__Stated exercise__.
Count the lines in the material below that contain the string "height", matching case exactly, and reply with only that number.

··· Task material

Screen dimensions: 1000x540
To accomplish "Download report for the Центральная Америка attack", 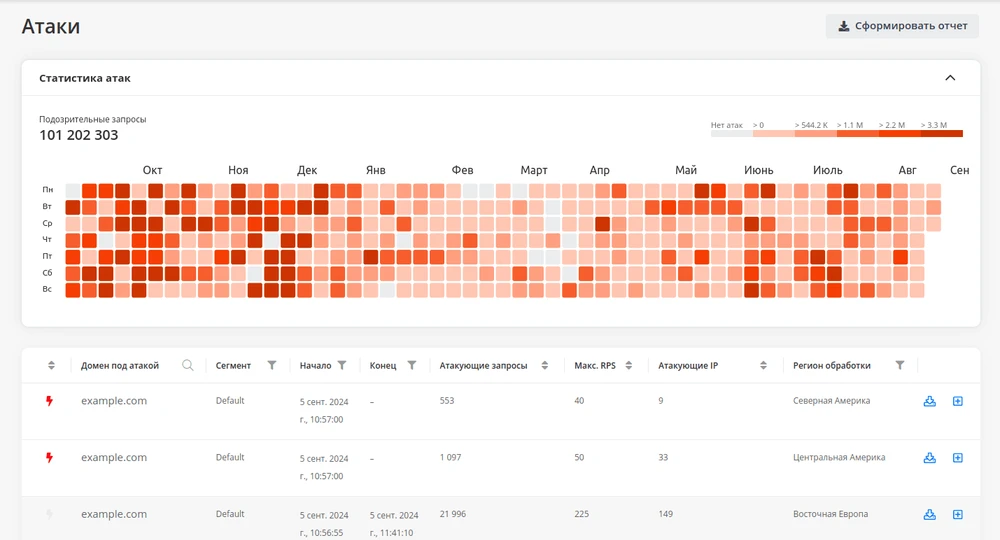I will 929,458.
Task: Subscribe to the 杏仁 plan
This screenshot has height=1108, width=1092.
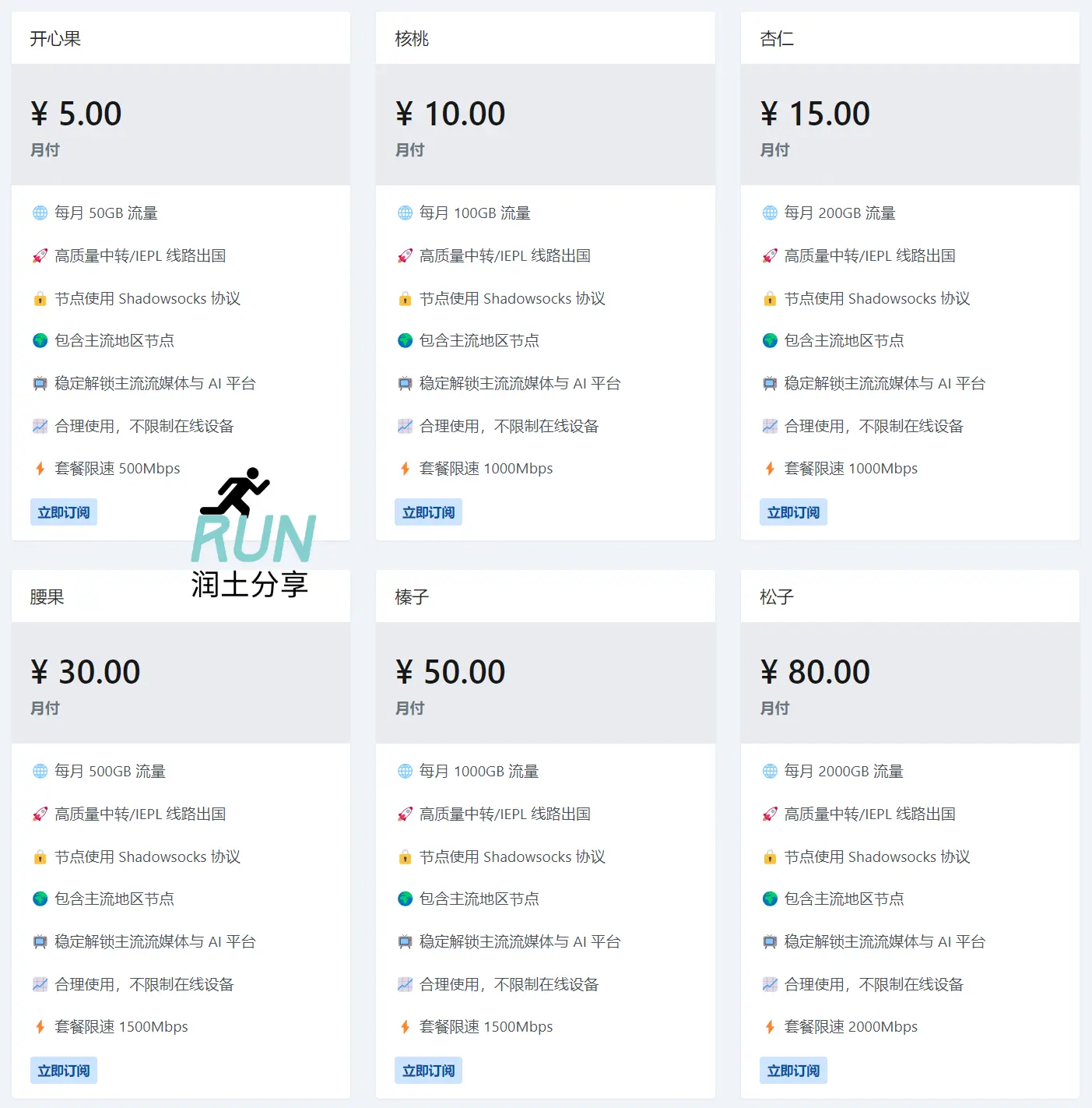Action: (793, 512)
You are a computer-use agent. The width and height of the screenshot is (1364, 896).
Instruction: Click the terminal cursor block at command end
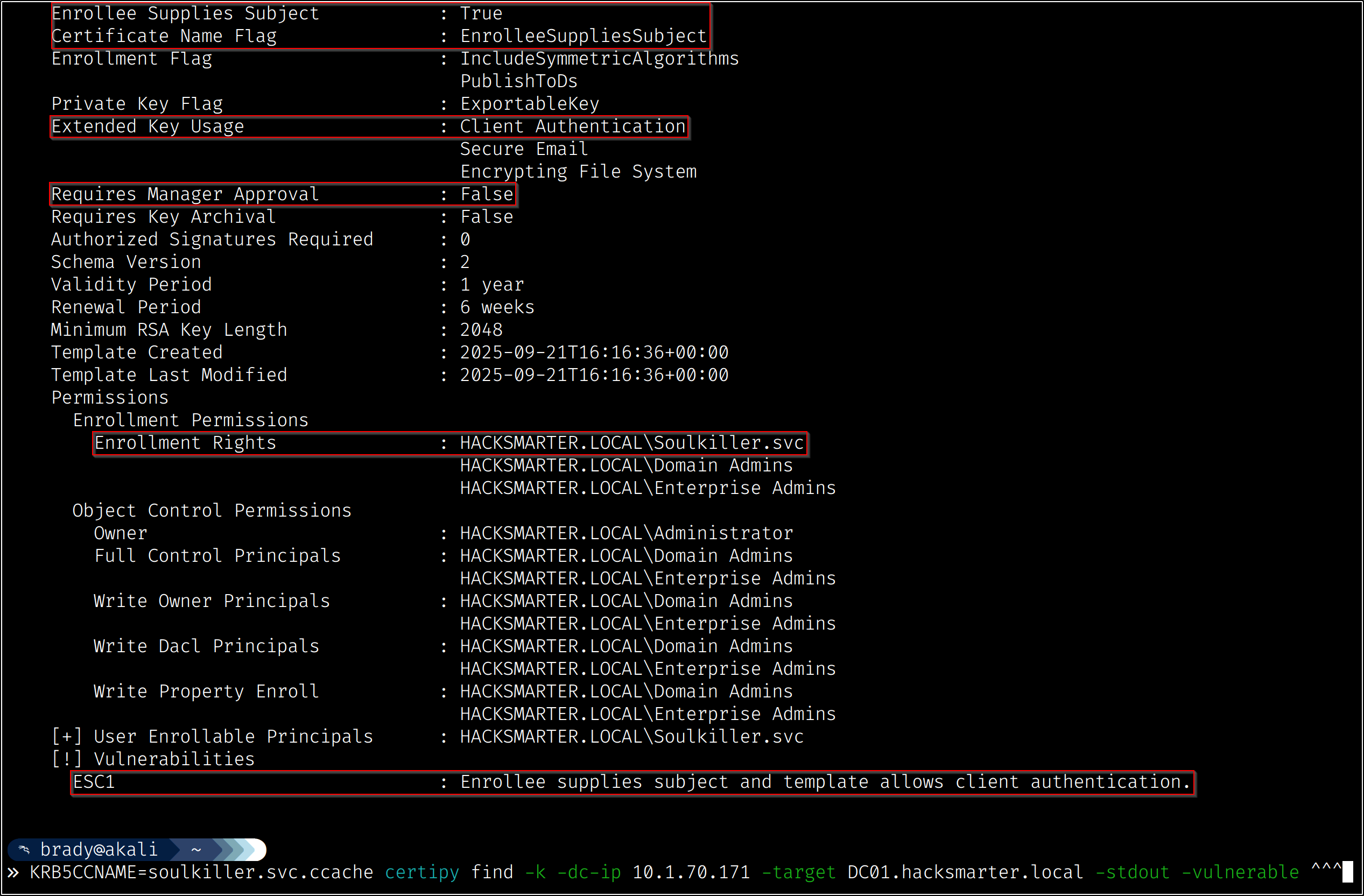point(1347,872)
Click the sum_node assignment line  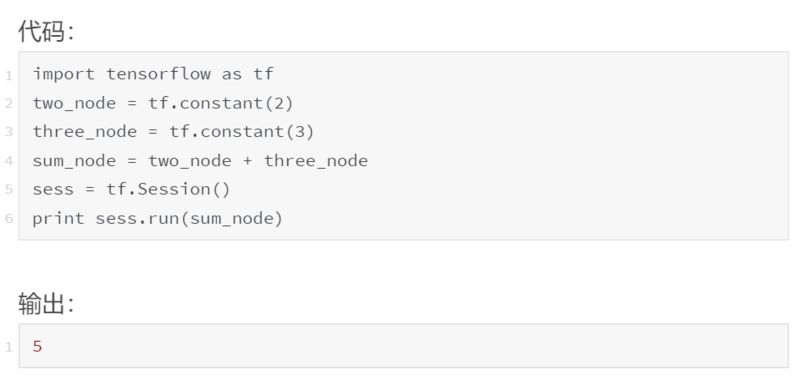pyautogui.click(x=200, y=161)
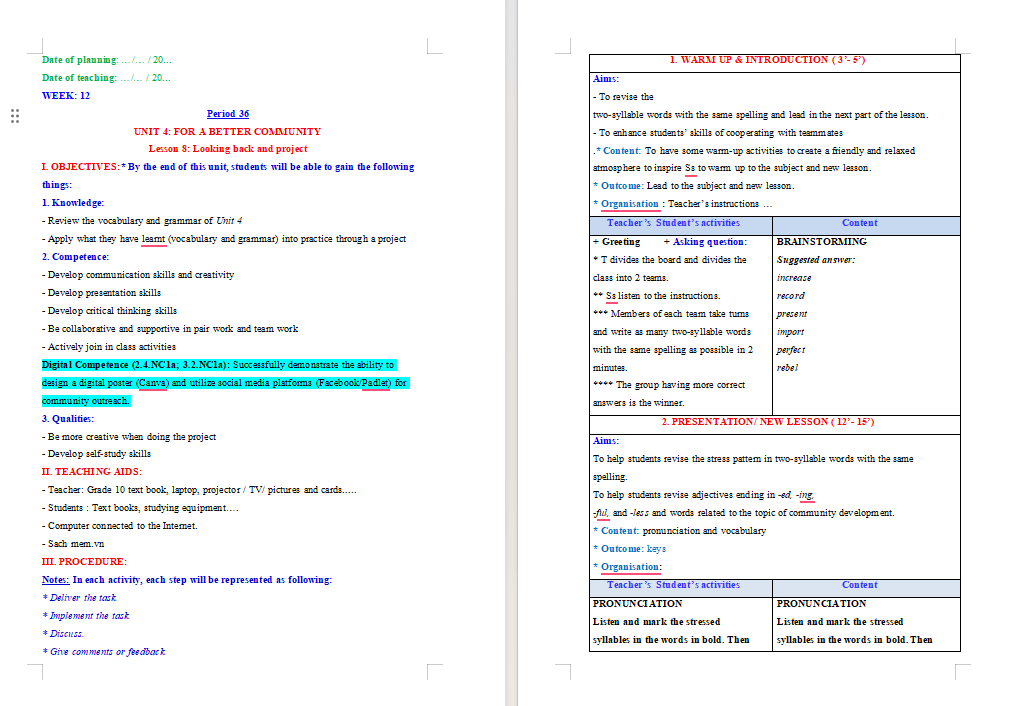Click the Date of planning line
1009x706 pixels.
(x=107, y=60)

······

__Final answer__.
2